This Python package aims at providing tools to study stochastic processes:
- numerical integration of SDEs
- numerical solver for the Fokker-Planck equations
- first-passage time computation
- instanton computation
- rare event algorithms
The code is available on Github or Framagit, with documentation on ReadTheDocs.
I am the main developer of stochrare, with some help from Thibault Lestang (Oxford). Contributors are welcome!

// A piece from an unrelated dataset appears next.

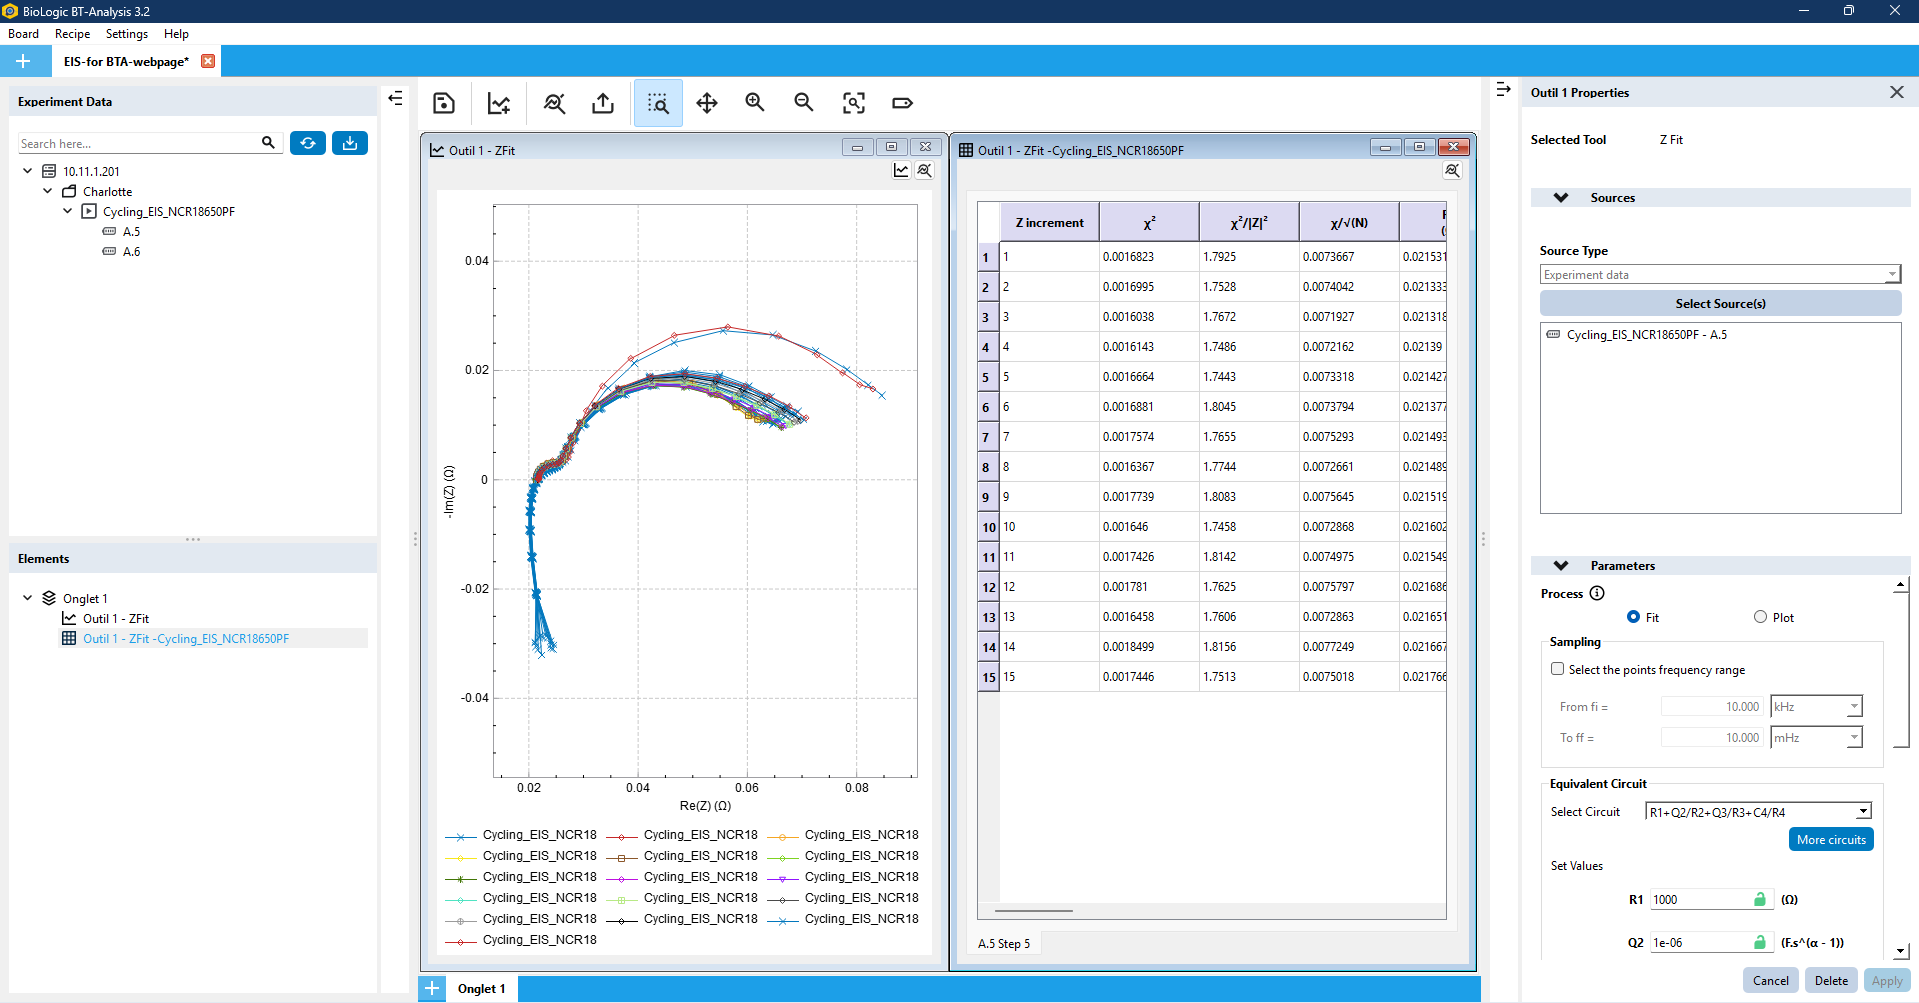
Task: Collapse the Sources section
Action: (1561, 198)
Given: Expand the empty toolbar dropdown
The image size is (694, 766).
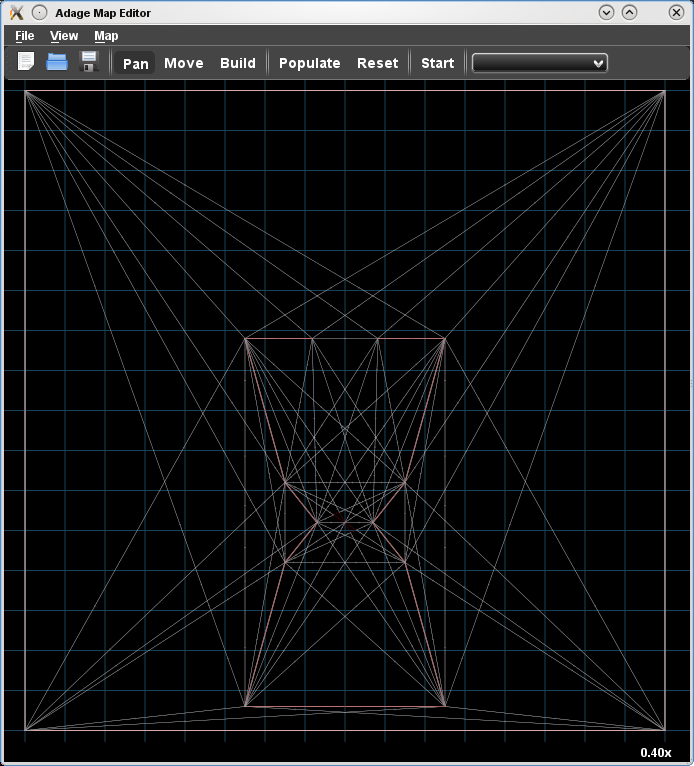Looking at the screenshot, I should [x=539, y=63].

GHOST (Geophysical High-Order Suite for Turbulence) is a pseudospectral code for numerical simulations of turbulent flows developed by Pablo Mininni (University of Buenos Aires, Argentina) and Duane Rosenberg (Colorado State University, USA). It solves the Navier-Stokes equations in a tri-periodic cubic domain, and allows for adding transverse fields such as rotation, density stratification or magnetic field. GHOST can be used for direct numerical simulations, and also includes a variety of subgrid-scale models. The code is parallelized with a hybrid MPI/OpenMP method (the code also supports some GPU acceleration with CUDA), and runs on a large range of platforms, from laptops to supercomputers. More information can be found on Pablo Mininni's webpage or on GitHub.
In addition to running the code for numerical simulations, I have contributed a few additions and improvements to the code. These include for instance developing, with Duane Rosenberg, wave/vortex analysis tools for rotating-stratified turbulence, or writing a vortex tracking algorithm for 2D turbulence.
Idealized atmospheric GCM
I have been using two models based on the GFDL dynamical core: fms-idealized, developed by the group of Tapio Schneider at Caltech, and more recently, Isca, developed by the group of Geoff Vallis in Exeter.
I have also used the CliMT framework, developed in particular by Joy Monteiro and Rodrigo Caballero in Stockholm.
Here is some information on software which is not directly related to my research, but which I use to make my life easier.
I am in charge of organizing the colloquium for the physics department at ENS de Lyon. This implies a lot of tasks which can benefit from automation or assistance from a computer program: organizing the schedule, announcing the seminars, etc. This python project aims to do that.